Alguns meses se passaram, o amor que sentia pelos filhos possibilitou que Nicole enfrentasse cada dia com a cabeça erguida. Procurou ocupar a mente no trabalho e tentou ser forte todas as vezes que pensou em desistir.
Nicole arrumava os documentos sobre a mesa e encerrava mais uma reunião exaustiva. Embora estivesse habituada e agisse com naturalidade na empresa, que outrora era administrada pela família Bittencourt, a jovem de boa aparência não se deixava intimidar.
Aprendeu muita coisa durante o pouco tempo em que administrou a empresa ao lado de Alexander e de seu pai. Nicole deu algumas instruções à gerente administrativa e liberou a verba necessária para compra dos novos respiradores e equipamentos para o projeto social "Médicos do Bem".
― Isso é tudo? ― Nicole fechou a pasta após assinar alguns documentos e entregou para Jenny. ― Estou atrasada!
― Sim, coelha branca! Isso é tudo! ― Jenny enfatizou a ironia na voz e levantou da cadeira. ― Cuidado com o horário de verão!
― Você não perde essa mania.
Nicole guardou os papéis na gaveta e ergueu os olhos.
― Ei, eu preciso manter a minha imagem!
Jenny arrumou os fios lisos e curtos. Antes de sair da sala, virou-se e olhou na direção da mesa.
― Não exija muito de si mesma. ― Encarou os olhos amendoados. ― Você está com a cara fechada igual a do Alexander.
― Jenny, faz um favor para mim? ― Sorriu de boca fechada. ― Vá ver se estou lá na esquina.
― O.k., chefe!
O senso de humor de Jenny trazia um breve sorriso ao rosto da amiga que, nos últimos dias, só tinha tempo para o trabalho e para os filhos. Nicole assentiu com a cabeça e se despediu da médica, após confirmar o almoço de fim de semana para conhecer o filho que Jenny e Lana adotaram.
Ela esperou até que a obstetra a deixasse sozinha, clicou na imagem com o mouse e olhou com ternura para tela do computador, não existiam palavras para descrever o que sentia. Desejou dias tão bons quanto os daquela foto, passou a ponta do dedo angulado na imagem de Alexander ao lado dela e dos filhos na foto do último cartão de Natal de 2016.
O ruído das batidas interrompeu a doce lembrança, ela clicou no mouse às pressas e fechou a imagem na tela do computador.
― Entre Annie, está aberta!
― Com licença, eu vi a doutora Kim sair e aproveitei para trazer um pouco de café e alguns cookies. ― Annie exibiu um sorriso gentil. ― A senhora não comeu nada hoje, precisa se alimentar.
― Obrigada! ― A voz parecia serena. Nicole mordeu um pedaço do biscoito com gotas de chocolate. ― Eu estava com fome.
― A propósito, ele já ligou sete vezes. ― Annie tinha rugas nos olhos quando sorriu. ― E quer falar com a senhora.

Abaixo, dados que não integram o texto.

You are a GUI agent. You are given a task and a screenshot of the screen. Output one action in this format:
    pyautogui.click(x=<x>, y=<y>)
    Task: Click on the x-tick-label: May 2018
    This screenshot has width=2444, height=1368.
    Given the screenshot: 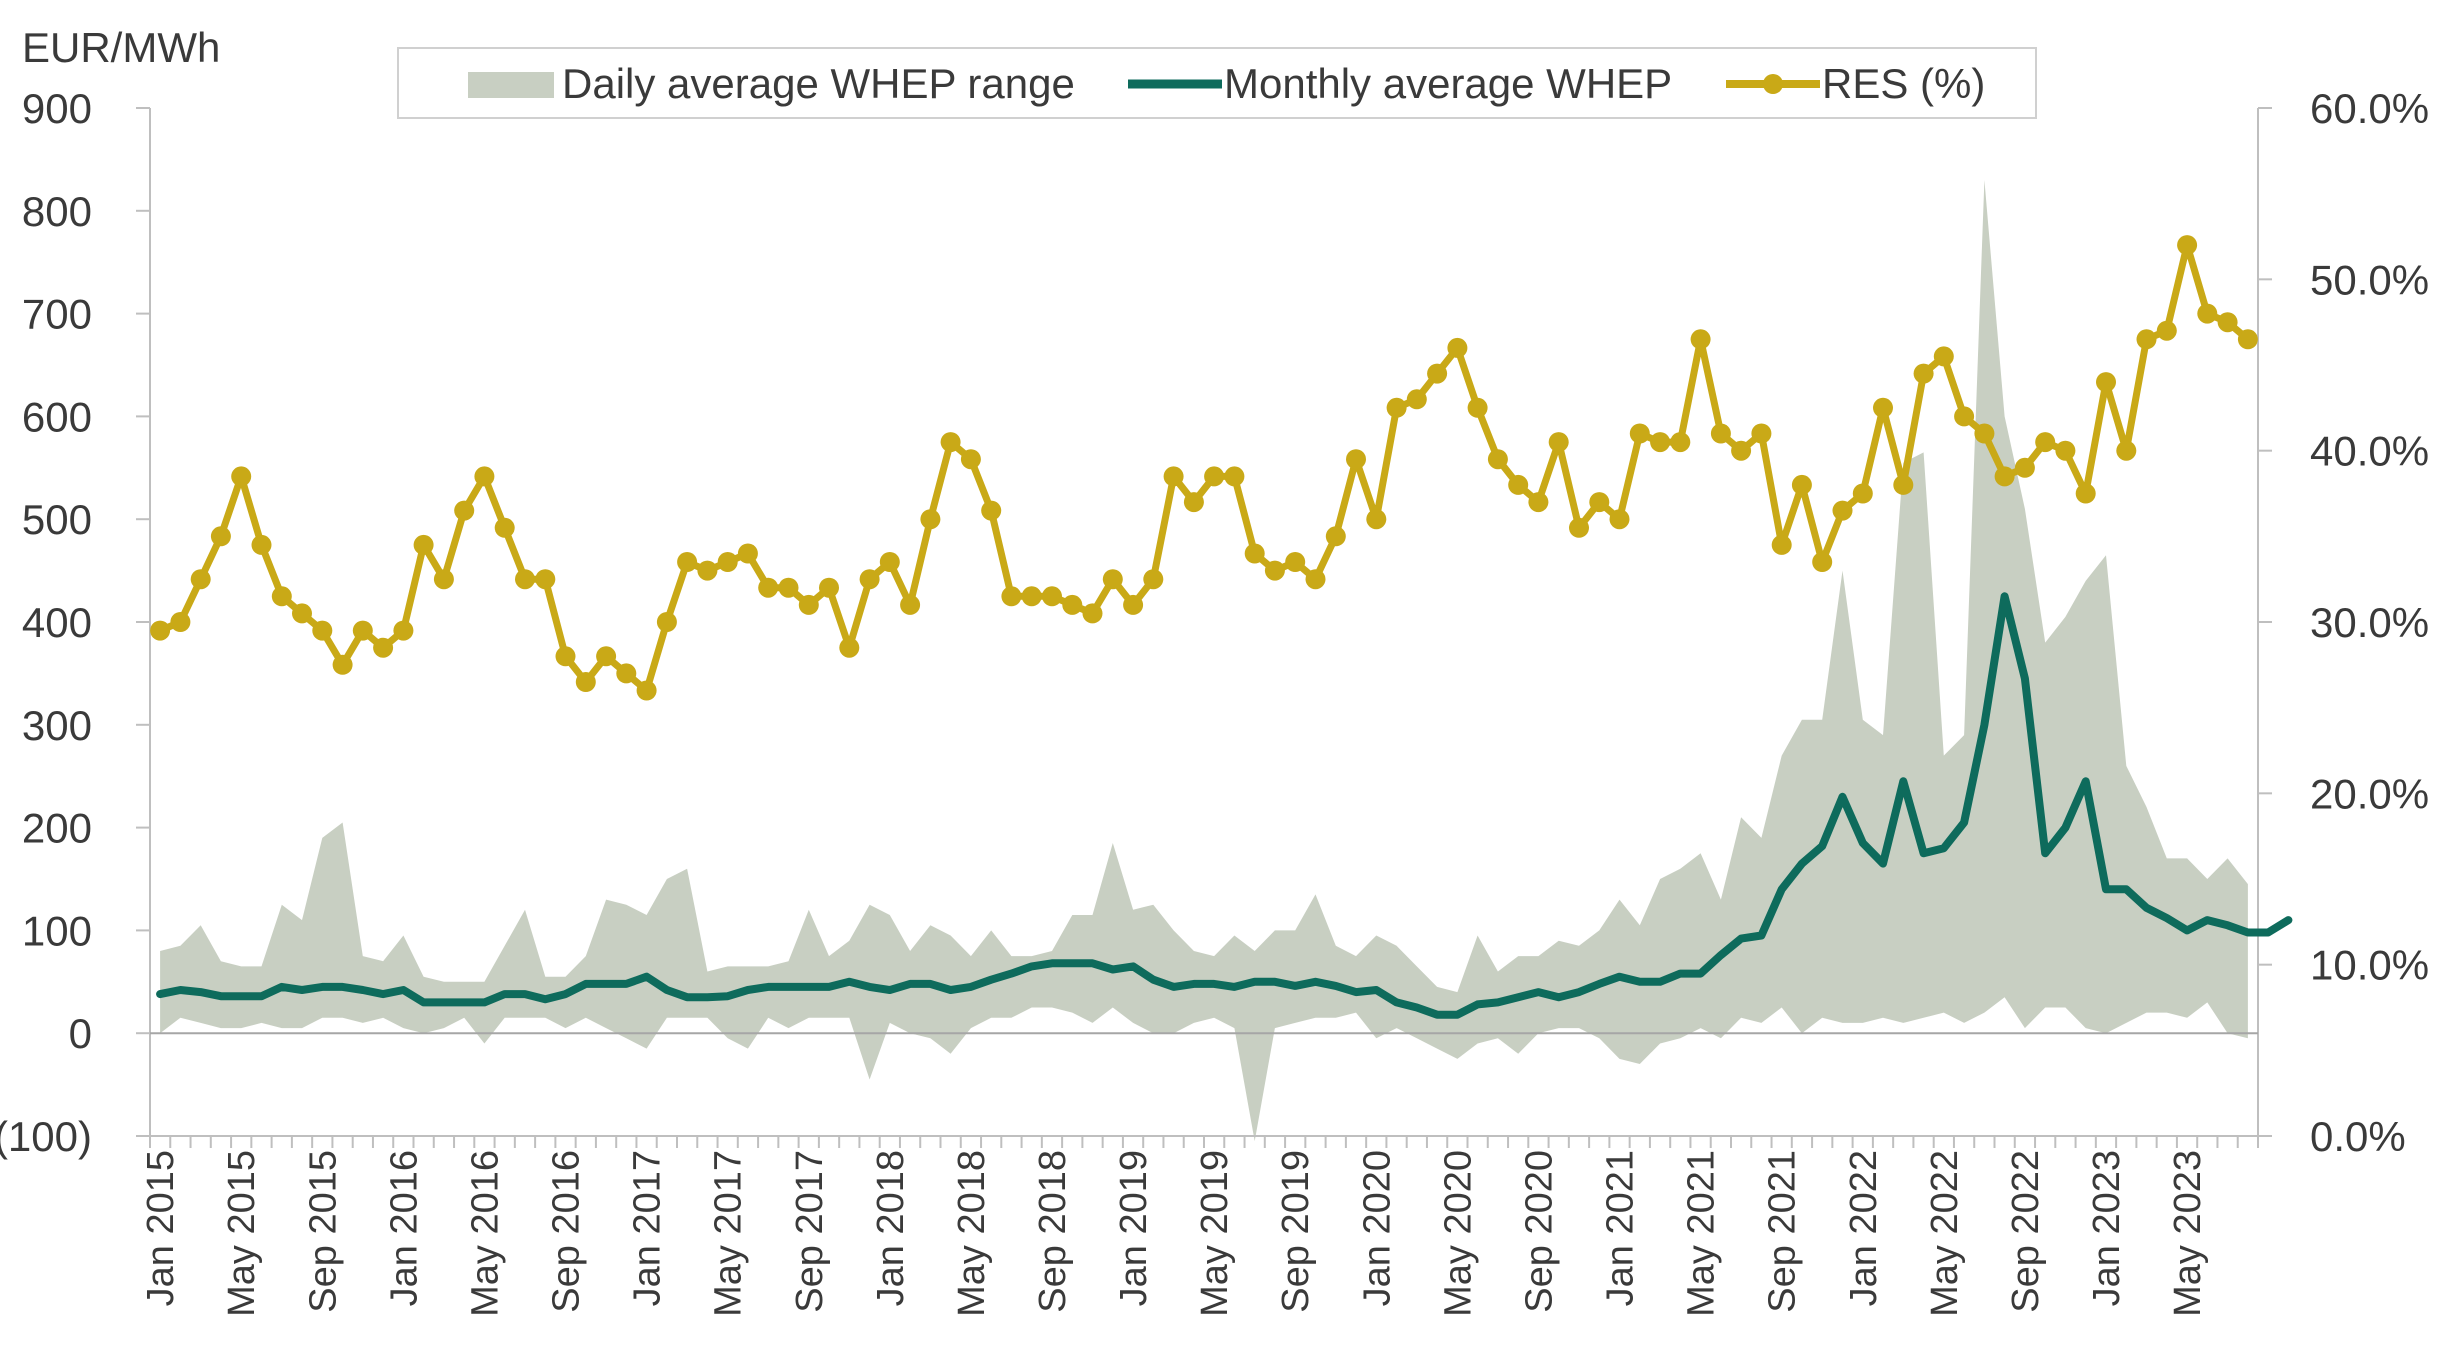 What is the action you would take?
    pyautogui.click(x=972, y=1234)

― Annie, por favor, remarque a próxima reunião. ― Nicole levou a mão à testa e abaixou a cabeça. ― Eu preciso resolver algumas coisas. ― Manteve a sobrancelha oblíqua. ― Já falou com doutor Ricardo?
― Sim, ele está trazendo as crianças.
― Obrigada, Annie!
Nicole arrumou o casaquinho de tweed que a deixava com cara de matrona e ajeitou a calça de corte reto que alongava a silhueta. Captou a imagem no espelho redondo e ajeitou o cabelo com corte na altura dos ombros.
― Não esqueça de buscar a Jullie.
― Tenha um bom fim de semana, Annie! ― Lançou um sorriso insosso.
Pegou a bolsa Prada com linhas limpas e simples, saiu da sala da diretoria e seguiu em direção ao elevador. Esperou que a porta abrisse no quinto andar e caminhou em seu salto scarpin preto pelo piso branco nos corredores da ala pediátrica. O sorriso aumentou ao ver a pequena menina que segurava a mão do médico de calças largas e um jaleco branco que sobrepunha a blusa estampada com desenho de ursos.
― Oi, fofinha!
Nicole se aproximou de David, pegou a menina no colo e a beijou.
― Mamãe! ― Os olhos amendoados da criança brilharam.
A menina tinha mechas onduladas que escorriam pelos ombros. Abraçou o pescoço de Nicole e a beijou no rosto. Jullie gostava de passear com David pela ala pediátrica, era a pequena ajudante do doutor amigão e adorava passar as tardes brincando com crianças que precisavam de ânimo e um pouco de alegria para enfrentar os encalços da vida.